Anadolu, diğer yörelerden göçlerle gelen insanlarımızın İzmir mutfağına katkıları yadsınamaz.
Yunanistan’da yaşayan İzmirli arkadaşım filolog, yemek uzmanı Girit Lezzetleri Atölyesi’nde çalışmalarını sürdüren Delfino Mana’ya, Rumların İzmir yemek kültürüne yaptığı katkıları sordum.
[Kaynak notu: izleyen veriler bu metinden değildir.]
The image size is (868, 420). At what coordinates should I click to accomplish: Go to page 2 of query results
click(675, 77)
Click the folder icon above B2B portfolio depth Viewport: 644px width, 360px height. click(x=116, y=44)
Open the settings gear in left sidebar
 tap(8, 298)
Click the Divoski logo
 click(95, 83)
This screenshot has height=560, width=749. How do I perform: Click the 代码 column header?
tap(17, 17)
Liste uzun bana Yunanlıların İzmir köfte olarak tanıdığı ve pek beğendiği Sucukakia, İzmir gevreği ve içecek tarifleri verdi. Sucukakia, kıyma, ekmek, daha fazla yumurta, maydanoz, bol kimyon, karabiber, sarımsak ,soğanla yoğrulup bir gün bekletiliyor, ince uzun olarak şekillendirilip una bulanıp tavada kızartılıyor. Fırında yapılacaksa una gerek yok. Sonra sarımsaklı salça sosunda tekrar pişiriliyor. Salçaya bir kaşık un karıştırıp kıvamlandıranlar farklı lezzet elde ediyorlar.
***
Şıralı kurabiye (Mustokuluro) Yunanistan’da İzmir gevreği olarak satılıyor. Bir bardak portakal suyu (paket değil) bir bardak şıra, zamanı değilse pekmez, alabildiğince un, bir tatlı kaşığı soda. Tatlı olarak (Galaktobureko) laz böreğinin yakın akrabası, şerbetli, içi krema dolgulu çok ağır ama senede bir kez herkesin tattığı bir lezzet.
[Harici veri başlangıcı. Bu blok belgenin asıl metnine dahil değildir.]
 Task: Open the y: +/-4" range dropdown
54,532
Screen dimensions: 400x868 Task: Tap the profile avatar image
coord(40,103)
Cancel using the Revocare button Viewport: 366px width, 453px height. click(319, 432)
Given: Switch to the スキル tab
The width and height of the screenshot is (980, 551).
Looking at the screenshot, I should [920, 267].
Tarçın şerbeti (Kanelada) bir buçuk litre su, bir kg şeker, 3-4 karanfil, bir kaç yaprak ıtır, iki avuç dolusu tarçın yeterli.
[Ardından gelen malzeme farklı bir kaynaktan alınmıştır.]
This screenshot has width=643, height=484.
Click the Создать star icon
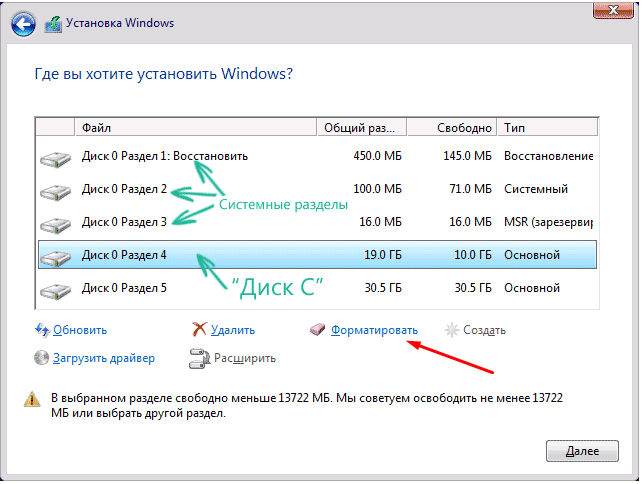tap(451, 330)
Un ufak olduklarında, bir buçuk litre suya bir kg şeker koyularak bademle beraber kaynar kıvam almaya başlayınca yarım limon suyu ilave ediliyor.
Bardağa bir parmak koymak yeterli üzerine soğuk su yanına tabii ki kahve...
***
Yıllar önce yeme içme konusunda bilgi ve tecrübesiyle İzmir mutfağına katkı veren Gurme Gökhan Dökmeoğlu, Şef Binali Yılmaz’ın davetiyle katıldığım Sefarad yemekleri tadımını unutamam.
Girişte de kavun çekirdeği (Sübye) ayva jölesi (Loap) sakız macunu (Şarope) turunç reçeli (Dulse de Naranca), badem ezmesi(Mogados) ayva püresi (Bimbriyo) ikram edilerek karşılanmıştım.
Giriş yemeği olarak masaya ıspanaklı mücver ile fırınlanmış yumurta, baklavalık yufkadan yapılmış peynirli üçgen börekler, arkasında patlıcanlı kuravasan, fırında pırasalı mücver ve kavun geldi.
Ana yemek olarak, fırınlanmış kıymalı domates dolması (Tomat Reynado), kuru fasulye ile pişirilen kıymalı yaprak sarması (Avikas Kon Yaprak) bademle kavrulmuş pirinçle pişirilmiş ziyafet pilavı (Arroz de Fiesta) salata, tatlı olarak bademli baklava, meyve salatası, kahve ve yanında cevizli toplar (Mustaçudos) ikram edildi.
Özellikle kuru fasulye ile pişirilen kıymalı yaprak sarması ve fırınlanmış domates dolması...
İzmir mutfağından çıkma lezzetlerin sayısı bir hayli fazla,bunca lezzetin içerisinde benim favorim İzmir köfte.
Bir şehrin harcına, tecrübesini katıp yoğurduğu, ismini verdiği, Türk mutfağının en baba yemeği unvanını kazanmış İzmir Köfte ile Türkiye’de hangi lokantaya giderseniz gidin mutlaka karşılaşırsınız.
İzmir’de neden “İzmir Köfte Günleri” düzenlenmiyor? İzmir usulü taratorlu levrek veya çipura ve yine İzmirli Rumların yaptığı sofranın olmazsa olmazı, turşu suyu, limon, defne, tane karabiber, zeytinyağı ile birlikte yapılan lakerda tarifini bir başka güne bırakıyorum. İyi pazarlar.